Wie der Direktor des Nationalen Epidemiologischen Zentrums, Miguel Ángel Lezana, sagte, ist es inzwischen gelungen, den Ursprung der Infektionskette in Mexiko ausfindig zu machen. Der erste Fall sei Anfang April in der Ortschaft Perote im Staat Veracruz aufgetreten. Nach Medienberichten handelte es sich um einen fünf Jahre alten Jungen, der sich ohne ärztliche Behandlung wieder vollständig erholt habe.

US-Präsident Barack Obama sprach sich am Mittwochabend gegen eine Schließung der Grenze zu Mexiko wegen der Schweinegrippe aus. "Das wäre, als schließt man das Scheunentor, nachdem die Pferde ausgerissen sind", sagte er. Das Virus sei bereits in den USA. Deshalb ergebe eine Schließung der Grenzen keinen Sinn.

In Spanien wurde das Virus erstmals in Europa auch bei einem Patienten nachgewiesen, der nicht in Mexiko gewesen war. Er habe sich vermutlich bei seiner ebenfalls erkrankten Lebensgefährtin angesteckt, die das Virus aus Mexiko eingeschleppt habe, teilten die Behörden mit. Spanien hat derzeit 10 Schweinegrippefälle nachgewiesen. Das ist mehr als die Hälfte aller Fälle in der EU. Großbritannien hat fünf Fälle gemeldet, Deutschland drei und Österreich einen. Frankreich will sich wegen der Schweinegrippe für eine EU-weite Einstellung der Flüge nach Mexiko einsetzen.

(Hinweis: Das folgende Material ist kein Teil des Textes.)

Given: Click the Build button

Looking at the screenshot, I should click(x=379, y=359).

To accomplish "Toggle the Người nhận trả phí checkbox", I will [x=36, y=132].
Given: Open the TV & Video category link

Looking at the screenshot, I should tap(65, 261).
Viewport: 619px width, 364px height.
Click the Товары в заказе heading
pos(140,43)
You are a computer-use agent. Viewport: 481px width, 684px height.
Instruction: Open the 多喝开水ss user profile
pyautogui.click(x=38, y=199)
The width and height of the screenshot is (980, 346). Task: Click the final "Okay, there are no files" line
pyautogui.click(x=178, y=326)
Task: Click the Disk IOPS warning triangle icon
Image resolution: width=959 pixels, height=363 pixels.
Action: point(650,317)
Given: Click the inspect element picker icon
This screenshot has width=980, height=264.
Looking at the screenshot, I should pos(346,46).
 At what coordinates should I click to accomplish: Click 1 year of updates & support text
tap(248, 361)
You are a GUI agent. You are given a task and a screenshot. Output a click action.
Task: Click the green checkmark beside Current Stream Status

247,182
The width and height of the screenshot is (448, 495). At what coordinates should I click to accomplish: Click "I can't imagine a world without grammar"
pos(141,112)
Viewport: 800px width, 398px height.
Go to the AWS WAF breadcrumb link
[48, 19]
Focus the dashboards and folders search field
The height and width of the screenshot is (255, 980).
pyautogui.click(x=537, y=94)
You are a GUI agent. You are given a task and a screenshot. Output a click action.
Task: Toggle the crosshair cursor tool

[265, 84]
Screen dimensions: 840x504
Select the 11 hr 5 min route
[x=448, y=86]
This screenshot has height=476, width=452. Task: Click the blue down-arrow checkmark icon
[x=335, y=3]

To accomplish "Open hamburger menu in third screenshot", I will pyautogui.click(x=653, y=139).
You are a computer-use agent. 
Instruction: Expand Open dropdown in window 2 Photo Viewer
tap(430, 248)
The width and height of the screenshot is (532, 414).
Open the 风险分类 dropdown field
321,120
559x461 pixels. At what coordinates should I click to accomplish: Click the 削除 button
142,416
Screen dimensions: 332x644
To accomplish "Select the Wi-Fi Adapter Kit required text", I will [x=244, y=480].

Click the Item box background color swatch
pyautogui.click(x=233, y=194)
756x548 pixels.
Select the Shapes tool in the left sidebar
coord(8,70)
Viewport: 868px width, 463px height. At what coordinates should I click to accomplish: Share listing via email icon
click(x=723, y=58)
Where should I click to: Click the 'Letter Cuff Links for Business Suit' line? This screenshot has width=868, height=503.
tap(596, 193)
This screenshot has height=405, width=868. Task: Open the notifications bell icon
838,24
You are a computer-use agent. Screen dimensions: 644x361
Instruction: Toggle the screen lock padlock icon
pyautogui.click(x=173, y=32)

WHO-Generaldirektorin Chan mahnte, es sei nun Zeit, entschlossen zu handeln. "Es ist wichtig, die ganze Geschichte zu erzählen und das sehr ernst zu nehmen." Phase 5 sei ausgerufen worden, weil es sich ganz offensichtlich um eine anhaltende Übertragung von Mensch zu Mensch in zwei Ländern einer Region handele. "Das erleben wir jetzt in Mexiko, und die Informationen der US-Behörden zeigen das auch", sagte sie. Gleichzeitig warnte sie vor Panik. "Wir sollten es nicht übertreiben. Wir brauchen eine gewisse Ebene der Ruhe, damit wir das auf rationale Weise bewältigen können."

Chan appellierte an alle internationalen Organisationen wie die Weltbank sowie an die Pharmaindustrie und die Forschung, alle Kapazitäten bereitzustellen, um eine Pandemie zu vermeiden. Die WHO rief auch zur verstärkten Produktion von Antigrippemitteln und zu weiteren Vorsorgemaßnahmen etwa im Gesundheitswesen auf.